Los dos caballeros que se sentaban antes a su mesa la abandonaron ahora y se apartaron para que yo pudiera ocupar uno de los asientos. Así lo hice y entonces dirigí una mirada fugaz y subrepticia al encargado de repartir las cartas. Era un hombre rechoncho, que tenía una marca de nacimiento en la nariz, exactamente como me lo había descrito mi patrón, el señor Cobb. Pero a partir de ese momento no hubo ya más miradas entre nosotros.
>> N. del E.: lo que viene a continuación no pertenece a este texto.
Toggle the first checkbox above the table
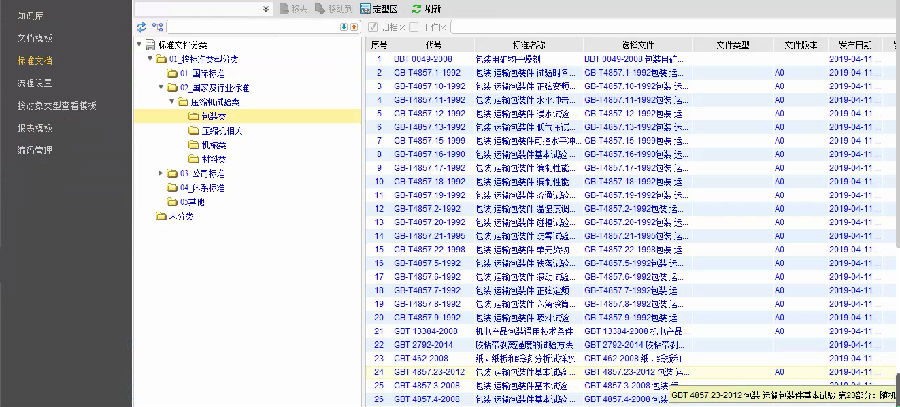900x407 pixels. [x=373, y=26]

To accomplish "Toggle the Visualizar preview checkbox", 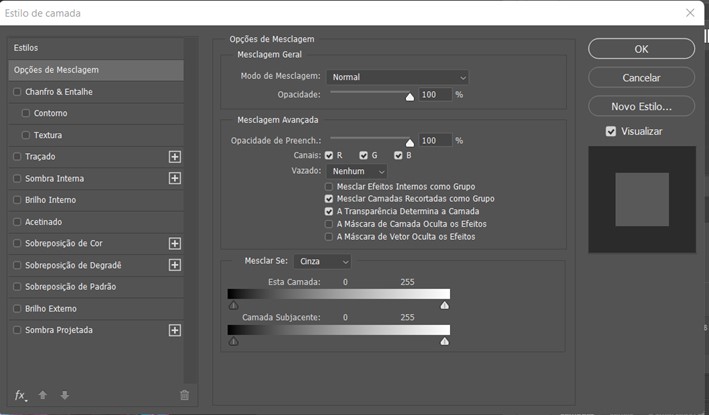I will [611, 132].
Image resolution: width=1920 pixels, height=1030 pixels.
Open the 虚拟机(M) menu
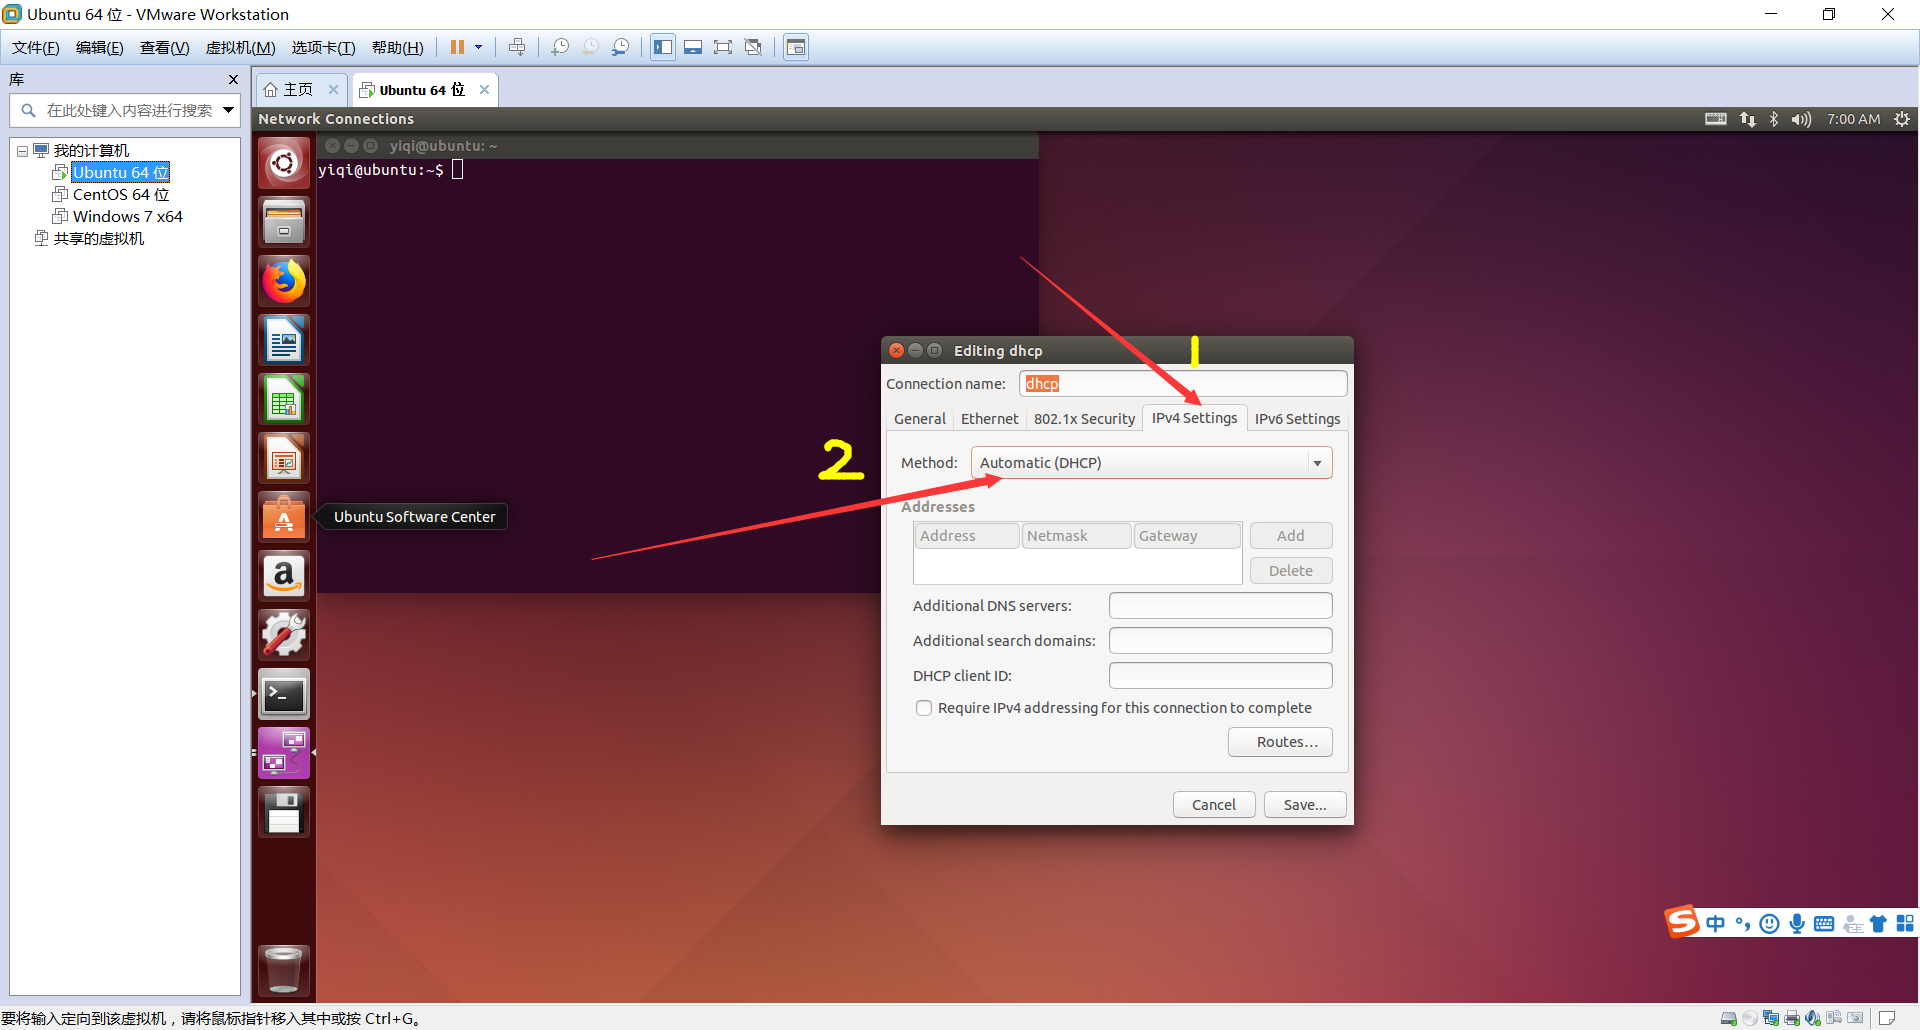point(240,48)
Todo marchó conforme al plan establecido.
– Traedme otro vaso de este madeira -pedí en voz alta al criado que pudiera estar cerca para oírme. Saqué de mi casaca una cajita de marfil para rapé, delicadamente trabajada y, con deliberadas parsimonia y minuciosidad, tomé una pulgarada de la abominable sustancia. Después me dirigí al señor Bailor y le pregunté-: ¿Qué idea teníais, muchacho? ¿Cinco libras? ¿Os parecería demasiado apostar diez?
Sus amigos se rieron. Él comentó son sorna:
– ¿Diez libras? ¿Acaso estáis loco? ¿O es que no habéis pisado Kingsley anteriormente?
– Si tanto os interesa saberlo, es mi primera visita a Londres. ¿Pasa algo? Puedo aseguraros que mi reputación es muy sólida en mi tierra.
– Ni siquiera sé de qué callejón de Edimburgo habéis salido…
Lo interrumpí.
– Pues no es la forma correcta de dirigirse a mí. Sabed que soy el señor de Kyleakin -le espeté con voz tonante, aunque yo ni sabía dónde estaba Kyleakin, ni si se trataba de un lugar con suficiente entidad para albergar un señorío. Como si no supiera que la mitad de los escoceses residentes en la metrópoli presumían de señores de algún lugar y que aquel título le valía a quien lo invocaba más burlas que respeto.